Well, the rainy day bit is true. The rains have arrived, and they are nothing if not persistent. Thunderously loud, they dominated my training, fortuitously coming at the end of the day to usher us out the door.
Three days of a training for the Food Security Working Group was the nail-biter of my nine weeks in Burma (also known as Myanmar). Nothing is more intimidating to me then standing in front of a group of expectant people, hoping that my material is the right level, the right amount. Students here don’t grow up in the system that we’re used to in the United States; we learn from day one to ask questions, to be persistent in our learning. Here they learn to copy, to repeat, to move on. That does not always transition well into a participatory training in which all participants sit, poised with pen and paper ready to listen, copy, repeat.

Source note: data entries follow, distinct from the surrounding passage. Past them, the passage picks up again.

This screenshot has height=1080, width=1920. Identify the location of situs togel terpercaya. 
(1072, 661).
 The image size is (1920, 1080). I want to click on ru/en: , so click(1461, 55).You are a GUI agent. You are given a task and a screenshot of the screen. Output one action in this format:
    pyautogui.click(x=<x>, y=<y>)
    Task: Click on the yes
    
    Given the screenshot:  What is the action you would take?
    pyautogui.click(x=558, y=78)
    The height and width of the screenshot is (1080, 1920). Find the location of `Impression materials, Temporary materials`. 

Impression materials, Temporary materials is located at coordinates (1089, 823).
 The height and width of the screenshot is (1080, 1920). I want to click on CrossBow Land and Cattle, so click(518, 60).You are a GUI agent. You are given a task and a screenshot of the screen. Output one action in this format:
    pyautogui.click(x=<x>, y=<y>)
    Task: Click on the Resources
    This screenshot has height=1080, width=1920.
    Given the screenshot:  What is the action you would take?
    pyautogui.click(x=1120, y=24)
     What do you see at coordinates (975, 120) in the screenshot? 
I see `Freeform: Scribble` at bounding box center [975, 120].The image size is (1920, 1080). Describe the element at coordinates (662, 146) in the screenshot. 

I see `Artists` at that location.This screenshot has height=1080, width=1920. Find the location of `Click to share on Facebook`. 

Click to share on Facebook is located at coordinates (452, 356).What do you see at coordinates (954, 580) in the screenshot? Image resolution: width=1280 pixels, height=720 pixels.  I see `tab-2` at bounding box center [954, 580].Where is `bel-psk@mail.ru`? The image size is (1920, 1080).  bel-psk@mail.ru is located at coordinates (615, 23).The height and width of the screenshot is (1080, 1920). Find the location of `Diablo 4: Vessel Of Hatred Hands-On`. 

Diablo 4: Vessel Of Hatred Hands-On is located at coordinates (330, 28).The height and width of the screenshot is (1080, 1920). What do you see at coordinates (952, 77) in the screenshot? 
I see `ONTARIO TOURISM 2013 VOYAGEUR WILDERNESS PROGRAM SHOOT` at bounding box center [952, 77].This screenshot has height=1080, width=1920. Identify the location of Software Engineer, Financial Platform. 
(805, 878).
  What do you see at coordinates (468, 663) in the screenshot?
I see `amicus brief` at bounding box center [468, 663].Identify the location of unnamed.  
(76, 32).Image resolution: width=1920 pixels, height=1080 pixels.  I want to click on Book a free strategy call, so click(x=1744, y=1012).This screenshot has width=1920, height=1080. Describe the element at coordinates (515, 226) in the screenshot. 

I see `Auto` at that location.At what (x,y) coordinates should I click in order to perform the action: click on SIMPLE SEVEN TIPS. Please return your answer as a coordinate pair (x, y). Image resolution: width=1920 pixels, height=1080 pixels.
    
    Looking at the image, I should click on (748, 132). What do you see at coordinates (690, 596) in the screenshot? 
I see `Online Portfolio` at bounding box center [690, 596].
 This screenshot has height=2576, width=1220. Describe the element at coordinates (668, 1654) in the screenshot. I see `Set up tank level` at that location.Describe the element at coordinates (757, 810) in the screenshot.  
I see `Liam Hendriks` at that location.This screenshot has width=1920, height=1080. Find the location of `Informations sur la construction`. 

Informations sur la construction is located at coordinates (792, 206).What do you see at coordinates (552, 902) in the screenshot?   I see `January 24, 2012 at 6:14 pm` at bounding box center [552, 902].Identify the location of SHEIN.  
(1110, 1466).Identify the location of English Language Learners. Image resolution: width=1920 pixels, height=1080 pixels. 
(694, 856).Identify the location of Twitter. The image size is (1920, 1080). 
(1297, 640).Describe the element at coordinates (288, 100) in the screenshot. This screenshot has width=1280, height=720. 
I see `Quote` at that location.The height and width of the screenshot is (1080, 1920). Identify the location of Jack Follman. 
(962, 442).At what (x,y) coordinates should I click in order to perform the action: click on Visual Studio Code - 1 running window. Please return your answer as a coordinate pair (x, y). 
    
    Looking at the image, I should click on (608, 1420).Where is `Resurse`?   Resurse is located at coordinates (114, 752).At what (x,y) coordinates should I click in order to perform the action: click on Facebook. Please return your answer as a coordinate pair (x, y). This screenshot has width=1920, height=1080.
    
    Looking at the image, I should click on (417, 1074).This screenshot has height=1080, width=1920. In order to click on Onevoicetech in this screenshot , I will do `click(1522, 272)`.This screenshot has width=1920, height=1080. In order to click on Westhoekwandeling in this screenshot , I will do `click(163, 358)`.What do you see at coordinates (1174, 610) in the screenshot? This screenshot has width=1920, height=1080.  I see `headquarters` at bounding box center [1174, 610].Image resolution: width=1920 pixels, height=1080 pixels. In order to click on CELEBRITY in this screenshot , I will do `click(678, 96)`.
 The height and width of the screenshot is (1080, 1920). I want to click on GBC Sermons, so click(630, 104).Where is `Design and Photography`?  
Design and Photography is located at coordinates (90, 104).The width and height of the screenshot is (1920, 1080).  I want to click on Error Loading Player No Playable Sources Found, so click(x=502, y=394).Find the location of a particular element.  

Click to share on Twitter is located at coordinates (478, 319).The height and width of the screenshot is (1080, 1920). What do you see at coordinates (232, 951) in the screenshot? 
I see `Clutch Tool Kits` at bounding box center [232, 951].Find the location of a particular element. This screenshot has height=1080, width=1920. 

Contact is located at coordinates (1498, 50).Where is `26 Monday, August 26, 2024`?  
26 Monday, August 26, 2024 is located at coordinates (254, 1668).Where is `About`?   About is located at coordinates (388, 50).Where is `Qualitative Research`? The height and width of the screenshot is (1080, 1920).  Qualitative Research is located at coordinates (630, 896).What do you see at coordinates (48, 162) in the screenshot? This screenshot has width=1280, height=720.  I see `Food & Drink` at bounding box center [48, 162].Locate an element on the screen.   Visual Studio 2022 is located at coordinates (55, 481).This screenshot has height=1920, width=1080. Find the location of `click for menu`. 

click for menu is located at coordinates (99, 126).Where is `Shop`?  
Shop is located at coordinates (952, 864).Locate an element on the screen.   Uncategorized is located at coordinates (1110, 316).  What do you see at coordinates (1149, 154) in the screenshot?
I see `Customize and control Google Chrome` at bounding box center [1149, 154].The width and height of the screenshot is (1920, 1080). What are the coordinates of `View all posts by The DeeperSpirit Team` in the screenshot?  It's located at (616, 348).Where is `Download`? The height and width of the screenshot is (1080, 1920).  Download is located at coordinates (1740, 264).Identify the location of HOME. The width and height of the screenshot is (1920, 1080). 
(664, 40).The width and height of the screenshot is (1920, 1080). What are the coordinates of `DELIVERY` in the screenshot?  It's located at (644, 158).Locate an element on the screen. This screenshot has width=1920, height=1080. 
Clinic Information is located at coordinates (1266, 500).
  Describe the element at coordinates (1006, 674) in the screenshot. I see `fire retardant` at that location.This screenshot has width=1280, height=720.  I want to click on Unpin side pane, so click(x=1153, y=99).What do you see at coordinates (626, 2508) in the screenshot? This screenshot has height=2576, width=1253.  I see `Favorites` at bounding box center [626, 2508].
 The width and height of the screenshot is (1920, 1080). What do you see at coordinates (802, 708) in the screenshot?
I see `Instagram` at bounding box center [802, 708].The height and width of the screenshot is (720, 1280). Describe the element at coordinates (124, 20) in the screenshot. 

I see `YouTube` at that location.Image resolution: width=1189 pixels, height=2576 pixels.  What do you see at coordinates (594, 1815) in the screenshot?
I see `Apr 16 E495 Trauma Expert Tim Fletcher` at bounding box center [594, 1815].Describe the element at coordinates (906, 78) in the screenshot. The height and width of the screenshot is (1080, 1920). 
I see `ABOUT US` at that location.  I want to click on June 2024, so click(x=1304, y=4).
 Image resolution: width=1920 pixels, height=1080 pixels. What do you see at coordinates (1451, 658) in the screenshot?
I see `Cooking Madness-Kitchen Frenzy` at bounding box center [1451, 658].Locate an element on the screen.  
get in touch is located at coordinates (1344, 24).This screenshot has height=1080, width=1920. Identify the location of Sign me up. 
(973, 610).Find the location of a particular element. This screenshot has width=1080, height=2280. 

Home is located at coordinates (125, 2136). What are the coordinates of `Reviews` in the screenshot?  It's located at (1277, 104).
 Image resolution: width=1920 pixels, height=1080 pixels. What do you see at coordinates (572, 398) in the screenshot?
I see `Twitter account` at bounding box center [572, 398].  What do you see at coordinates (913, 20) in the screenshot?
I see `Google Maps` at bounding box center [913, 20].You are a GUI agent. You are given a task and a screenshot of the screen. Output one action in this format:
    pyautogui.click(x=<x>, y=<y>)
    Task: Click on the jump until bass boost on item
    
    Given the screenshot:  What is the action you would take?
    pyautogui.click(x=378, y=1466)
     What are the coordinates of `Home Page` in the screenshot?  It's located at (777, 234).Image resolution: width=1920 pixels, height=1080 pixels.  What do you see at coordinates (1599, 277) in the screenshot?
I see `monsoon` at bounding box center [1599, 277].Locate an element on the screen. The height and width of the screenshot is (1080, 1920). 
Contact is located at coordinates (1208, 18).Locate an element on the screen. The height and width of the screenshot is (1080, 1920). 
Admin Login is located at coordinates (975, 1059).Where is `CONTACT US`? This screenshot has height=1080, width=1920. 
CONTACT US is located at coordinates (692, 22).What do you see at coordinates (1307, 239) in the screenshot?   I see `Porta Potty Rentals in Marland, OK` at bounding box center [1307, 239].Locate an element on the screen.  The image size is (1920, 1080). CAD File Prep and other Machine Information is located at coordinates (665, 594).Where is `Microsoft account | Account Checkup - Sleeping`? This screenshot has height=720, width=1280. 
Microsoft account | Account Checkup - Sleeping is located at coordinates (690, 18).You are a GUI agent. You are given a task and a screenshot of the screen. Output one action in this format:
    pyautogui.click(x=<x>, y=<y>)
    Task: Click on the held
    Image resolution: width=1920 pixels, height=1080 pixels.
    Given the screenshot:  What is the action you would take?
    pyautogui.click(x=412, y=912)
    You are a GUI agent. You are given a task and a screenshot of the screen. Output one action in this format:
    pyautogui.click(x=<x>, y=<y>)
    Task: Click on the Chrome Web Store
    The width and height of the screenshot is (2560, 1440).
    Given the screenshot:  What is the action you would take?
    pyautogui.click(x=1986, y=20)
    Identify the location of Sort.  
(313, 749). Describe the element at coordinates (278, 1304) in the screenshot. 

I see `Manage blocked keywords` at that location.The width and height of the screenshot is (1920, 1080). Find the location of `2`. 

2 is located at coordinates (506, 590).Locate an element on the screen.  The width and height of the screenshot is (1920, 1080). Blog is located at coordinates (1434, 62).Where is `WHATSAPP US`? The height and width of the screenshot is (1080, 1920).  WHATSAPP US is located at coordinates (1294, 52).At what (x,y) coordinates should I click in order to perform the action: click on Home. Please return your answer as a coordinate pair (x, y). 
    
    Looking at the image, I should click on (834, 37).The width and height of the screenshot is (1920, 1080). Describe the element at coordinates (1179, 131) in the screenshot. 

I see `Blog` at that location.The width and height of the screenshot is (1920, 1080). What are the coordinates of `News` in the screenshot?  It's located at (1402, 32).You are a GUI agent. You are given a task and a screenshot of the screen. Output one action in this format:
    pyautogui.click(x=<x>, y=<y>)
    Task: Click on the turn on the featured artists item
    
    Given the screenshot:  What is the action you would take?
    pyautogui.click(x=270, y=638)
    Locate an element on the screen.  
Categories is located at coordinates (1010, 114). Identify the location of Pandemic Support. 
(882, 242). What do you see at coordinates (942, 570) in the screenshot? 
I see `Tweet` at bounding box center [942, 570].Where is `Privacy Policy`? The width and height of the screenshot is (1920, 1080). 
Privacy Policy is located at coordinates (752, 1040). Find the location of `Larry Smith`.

How do you get students like that loosened up, talking, laughing? Start by cracking jokes, taking advantage of your position as awkward foreigner. Icebreakers – we’re talking about communication, so we’ll play the telephone game! Still fun, even in your thirties. Ask them every break if they have questions until they finally take pity on you and begin to interact. Wear ‘em down.
By the last day they were friends. Interactions became more meaningful, comments flowed with less probing. One group prepared a material that they hoped to continue to work on and publish after the workshop ended. An organic farming organization from Shan State asked me to help them form a partnership with Winrock for future trainings. Good things are happening for farmers in Burma. Slowly, slowly.
The days flew by. Too soon it was over, right when I found my rhythm for working with a translator, choosing my pauses, remembering tea breaks. They learned from me and I from them. I want to stay and work with all of their organizations, they’re all residing in beautiful places with interesting people.
Time, however, marches on, and I begin my last two weeks both reluctant to leave and excited for the road ahead.